## Tasks
1/ Decide whether each statement agrees with the passage on Anne's pride, answering yes or no and quoting the deciding words: (a) Anne wishes her father and sister had more pride in their dealings with their high-ranking relatives. (b) Sir Walter feels degraded by his change of life in Bath. (c) Anne takes leave of almost every house in the parish at her father's request.
2/ In one to three sentences, explain why Anne takes leave of almost every house in the parish, according to the passage on Anne's pride.

## Extract to read
================
In some ways, however, Anne has even greater pride than Sir Walter and Elizabeth.  Just as Anne is the repository of memories which others have forgotten,5 she is also the one who feels pride when Sir Walter and her sisters forget to.  For example, when her father shows himself swayed and delighted by the attention and flattery of the society in Bath, “[Anne] must sigh that her father should feel no degradation in his change; should see nothing to regret in the duties and dignity of the resident landholder” (138).  Anne feels not only the shame of which he is entirely incapable, but also more pride than Sir Walter himself over his former position of responsibility in the social order.  She keenly senses both “degradation” and “dignity” where her father and sister are oblivious.6  In the scenes surrounding the Dowager Viscountess Dalrymple, Anne again exhibits more pride than her haughty father and sister.  She wishes that they would refrain from toadying to their high-ranking relatives: Anne “had hoped better things from their high ideas of their own situation in life, and was reduced to form a wish she had never foreseen – a wish that they had more pride” (148).7  A little later she confides to Mr. Elliot: “I suppose I have more pride than any of you; ….  I certainly am proud, too proud to enjoy a welcome which depends upon place” (151) – that is, which depends upon the limited choice of society which Bath affords.  Anne’s self-evaluation here, I would suggest, is more accurate than it at first may appear – Anne not only has more pride, but if vanity is the concern for reputation and the desire for admiration, then Anne has a considerable degree of vanity as well.

Anne, who was “only Anne,” whose “word had no weight,” who knows her own “nothingness,” is also the same Anne who is greatly concerned about “dignity” and her reputation and how the family is seen.  Only Anne cares enough to protect the family name and reputation by taking leave of “almost every house in the parish” because, she says, “I was told that they [the parishioners] wished it” (45).  Just as her mother had “concealed [Sir Walter’s] failings and promoted his real respectability for seventeen years” (4, my emphasis), we learn that Anne, too, works to promote the “real respectability” of the Elliot family and name.  Even Anne’s ability to understand Elliot “nothingness” from afar is actually intimately related to a similar evaluation of and great concern for how (and whether) she and her family are seen to that we saw in her father.  Why is it then that we approve of Anne’s version of “pride” and “vanity,” her self-consciousness and desire for dignity, while we disapprove of Sir Walter’s and Elizabeth’s?  The scheme that in the first few pages of Persuasion seem so starkly delineated – namely that Sir Walter embodies vanity while Anne is pure modesty – actually shows itself to be much more subtle and reflects the heated eighteenth-century philosophical debate about the possibility that all passions, including pride and vanity, could be the basis of virtue and benefit humanity.  Austen characteristically moves beyond standard definitions and makes us question the terms themselves: just as Wentworth learns to question the virtue of “resolution,” the reader is asked to question the viciousness of “pride” and “vanity.”
================
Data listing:

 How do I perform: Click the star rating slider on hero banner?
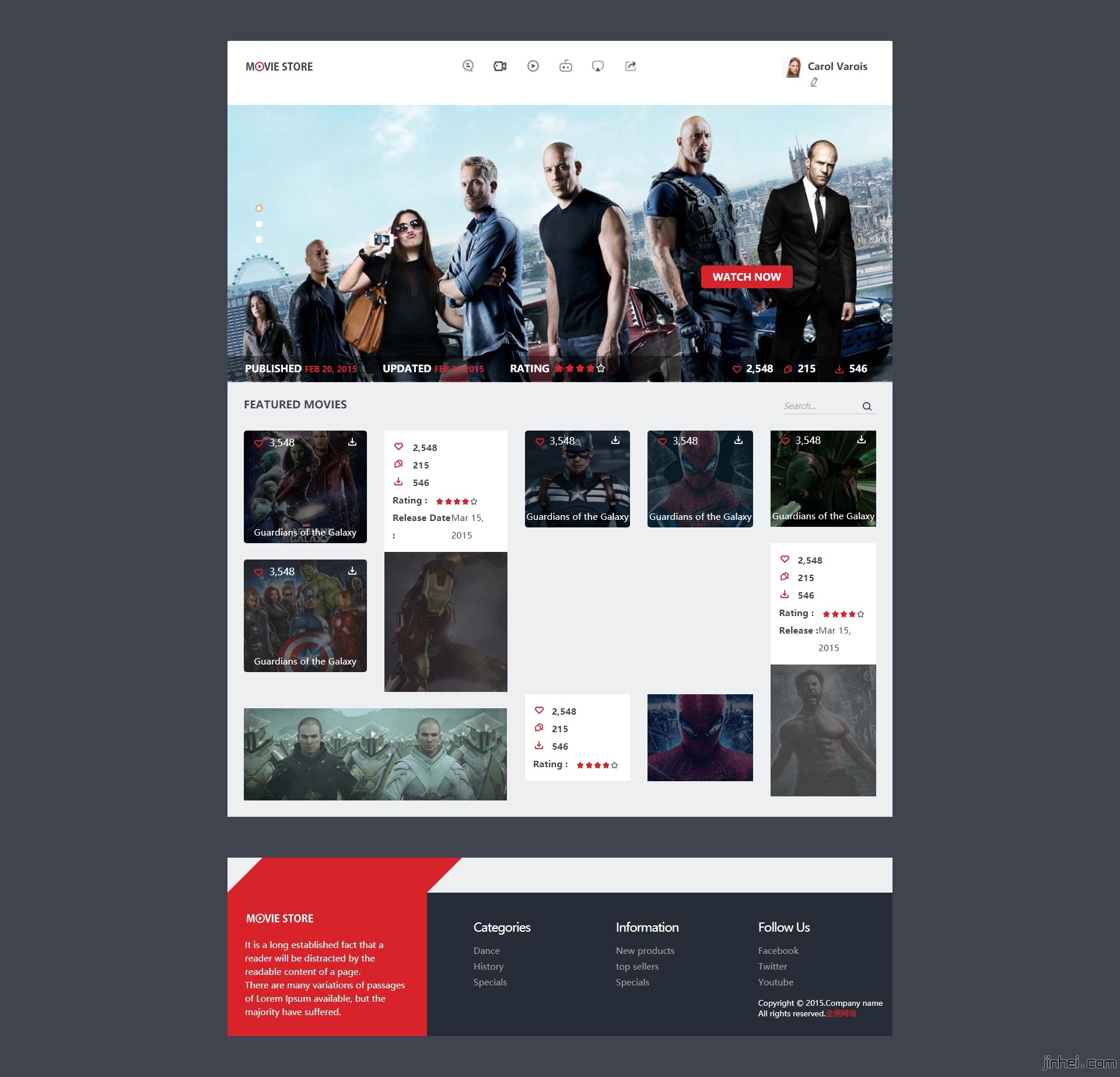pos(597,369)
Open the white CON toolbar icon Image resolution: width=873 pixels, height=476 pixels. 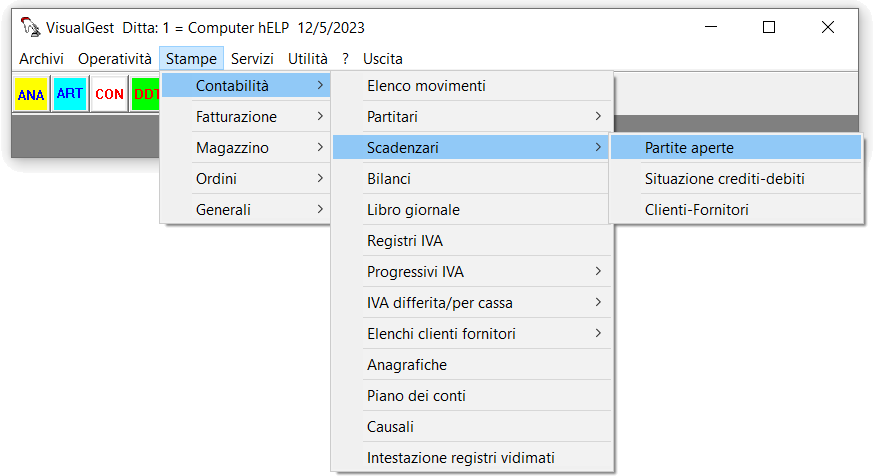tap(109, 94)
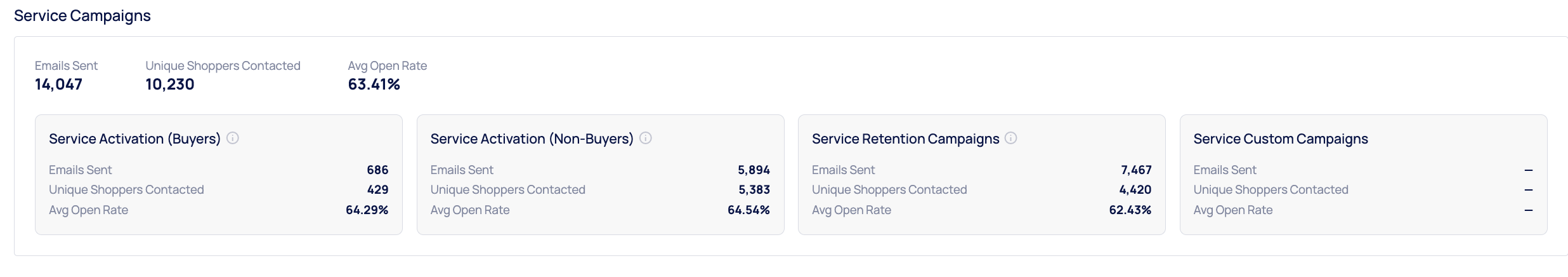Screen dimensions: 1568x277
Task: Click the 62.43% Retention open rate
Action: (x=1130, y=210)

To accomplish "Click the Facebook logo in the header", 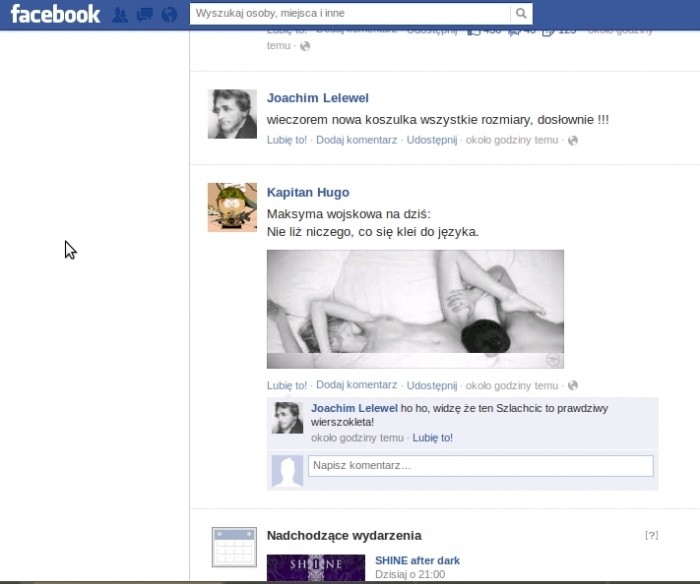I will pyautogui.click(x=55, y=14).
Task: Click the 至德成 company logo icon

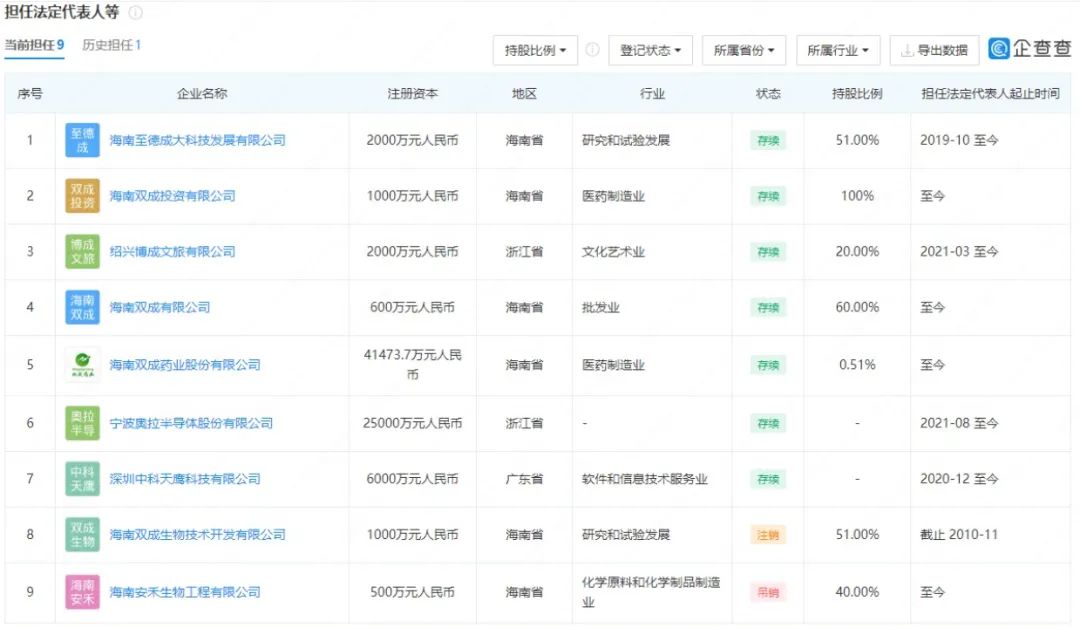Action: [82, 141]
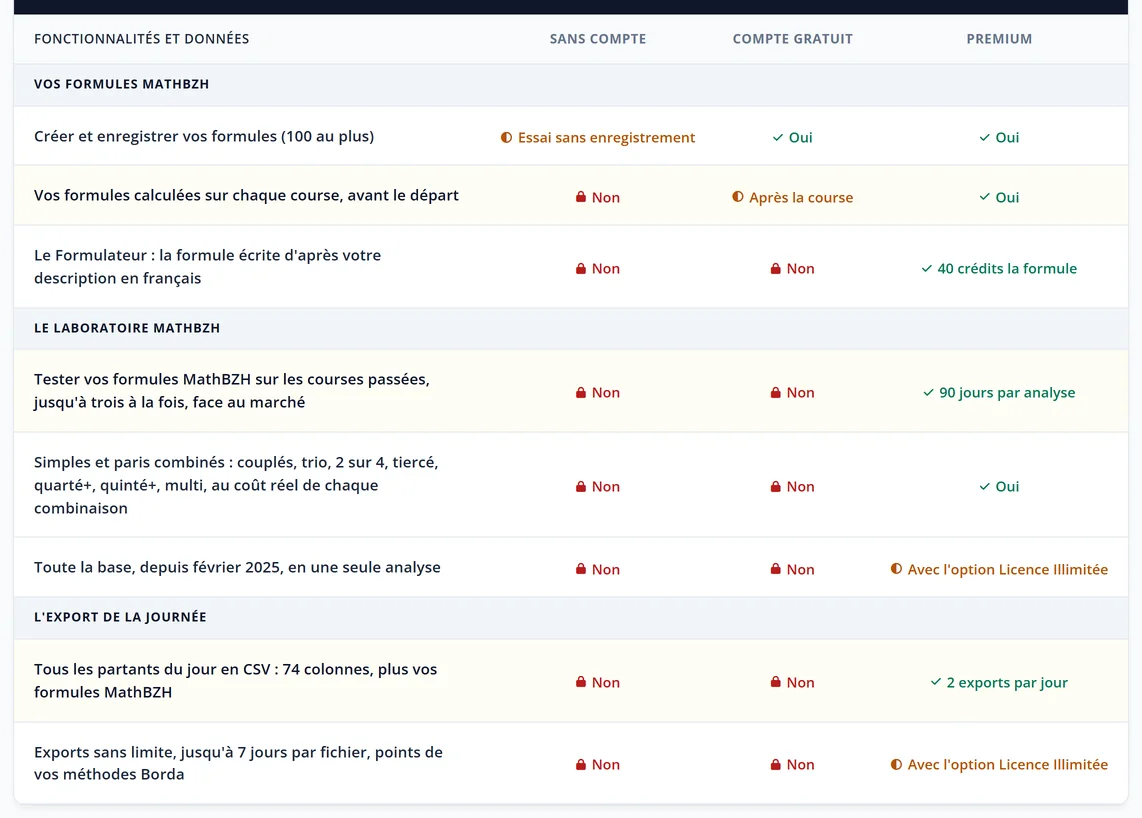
================
## Task-by-task solutions
1/
(a) Yes: "a wish that they had more pride"
(b) No: "her father should feel no degradation in his change"
(c) No: "I was told that they [the parishioners] wished it"

2/ Anne does it because she cares enough to protect the family name and reputation. In her own words, she was told the parishioners wished it.